The first thing to note is that older codecs are still very much in the game. VP8 (for video) and H264 (commonly used for screen sharing) continue to offer the best balance between compatibility and performance—especially across a wide range of devices and browsers.

That said, newer codecs like AV1 represent a significant leap forward in efficiency, particularly when operating under bandwidth constraints.

This is one of the key reasons why the Jitsi team has embraced AV1. But their implementation goes far beyond simply calling setCodecPreferences. They’ve invested heavily in making AV1 adoption adaptive and intelligent, dynamically switching between codecs based on real-time performance measurements—especially for devices with limited processing power. It’s a nuanced system designed for flexibility, not a one-size-fits-all approach.

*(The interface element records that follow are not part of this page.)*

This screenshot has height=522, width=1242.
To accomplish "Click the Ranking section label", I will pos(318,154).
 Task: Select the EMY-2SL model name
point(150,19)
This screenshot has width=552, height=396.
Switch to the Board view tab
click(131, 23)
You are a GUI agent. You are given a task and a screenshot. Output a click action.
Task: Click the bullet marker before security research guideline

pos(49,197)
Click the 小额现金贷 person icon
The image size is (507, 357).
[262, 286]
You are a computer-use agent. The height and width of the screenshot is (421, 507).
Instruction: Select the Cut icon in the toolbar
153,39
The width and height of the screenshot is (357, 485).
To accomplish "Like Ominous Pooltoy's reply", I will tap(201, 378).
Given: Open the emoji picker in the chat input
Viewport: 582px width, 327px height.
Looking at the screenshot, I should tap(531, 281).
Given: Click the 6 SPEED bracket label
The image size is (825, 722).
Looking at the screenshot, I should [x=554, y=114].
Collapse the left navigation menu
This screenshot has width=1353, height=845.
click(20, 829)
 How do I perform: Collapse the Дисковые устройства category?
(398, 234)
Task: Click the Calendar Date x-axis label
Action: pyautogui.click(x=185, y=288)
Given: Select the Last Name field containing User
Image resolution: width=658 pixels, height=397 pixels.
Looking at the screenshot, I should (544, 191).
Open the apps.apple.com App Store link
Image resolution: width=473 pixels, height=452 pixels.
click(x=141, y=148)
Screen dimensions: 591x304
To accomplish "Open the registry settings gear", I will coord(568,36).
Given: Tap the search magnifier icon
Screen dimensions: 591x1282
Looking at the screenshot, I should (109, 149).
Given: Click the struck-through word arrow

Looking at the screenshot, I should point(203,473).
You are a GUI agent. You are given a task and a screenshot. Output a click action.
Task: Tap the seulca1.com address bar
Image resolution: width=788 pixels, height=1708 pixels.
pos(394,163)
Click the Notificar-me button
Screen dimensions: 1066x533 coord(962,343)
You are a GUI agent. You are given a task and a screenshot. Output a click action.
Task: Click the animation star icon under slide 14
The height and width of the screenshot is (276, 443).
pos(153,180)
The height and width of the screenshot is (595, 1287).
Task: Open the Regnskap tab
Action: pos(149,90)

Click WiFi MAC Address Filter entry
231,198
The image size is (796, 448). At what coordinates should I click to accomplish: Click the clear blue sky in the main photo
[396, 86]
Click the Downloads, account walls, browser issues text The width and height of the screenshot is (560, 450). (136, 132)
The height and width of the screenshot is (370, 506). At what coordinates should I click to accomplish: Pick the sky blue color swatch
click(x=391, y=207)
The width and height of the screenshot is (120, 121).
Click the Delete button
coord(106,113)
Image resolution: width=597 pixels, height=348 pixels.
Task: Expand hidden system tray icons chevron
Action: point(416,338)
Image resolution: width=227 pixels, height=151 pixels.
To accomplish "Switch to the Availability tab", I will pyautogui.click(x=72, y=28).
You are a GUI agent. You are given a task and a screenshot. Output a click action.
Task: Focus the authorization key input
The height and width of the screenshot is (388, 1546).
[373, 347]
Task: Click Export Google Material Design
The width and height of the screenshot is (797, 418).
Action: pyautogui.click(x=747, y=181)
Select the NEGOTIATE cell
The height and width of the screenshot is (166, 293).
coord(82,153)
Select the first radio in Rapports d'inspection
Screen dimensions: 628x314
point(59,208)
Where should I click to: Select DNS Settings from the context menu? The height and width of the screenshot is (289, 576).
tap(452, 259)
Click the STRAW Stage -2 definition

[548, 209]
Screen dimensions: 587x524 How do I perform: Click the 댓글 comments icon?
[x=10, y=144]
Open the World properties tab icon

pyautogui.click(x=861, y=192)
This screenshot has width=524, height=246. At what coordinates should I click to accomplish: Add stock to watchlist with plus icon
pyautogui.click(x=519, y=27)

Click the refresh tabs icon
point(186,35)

However, the road to AV1 isn’t without its hurdles. Mobile platforms, in particular, still struggle. On many Android devices, decoding AV1 can severely impact battery life, as highlighted in Meta’s benchmark report: Benchmarking and Deploying AV1 in the Android Ecosystem.

If you’re planning to adopt newer codecs like AV1 or VP9 in your WebRTC application, one key takeaway from the conversation between Tsahi, Emil, and Jonathan is this: don’t let codec logic overcomplicate your architecture. If your QA team can’t properly test the matrix of possible codec combinations, fallback scenarios, and performance thresholds, you may end up introducing more issues than benefits. Users won’t care about your codec strategy if their experience degrades—they’ll just complain or leave.

The statistics such as powerEfficientEncoder, encoderImplementation, and decoderImplementation are incredibly valuable when trying to correlate performance metrics with perceived quality. Unfortunately, these stats are not available in either Firefox or Safari 🙅.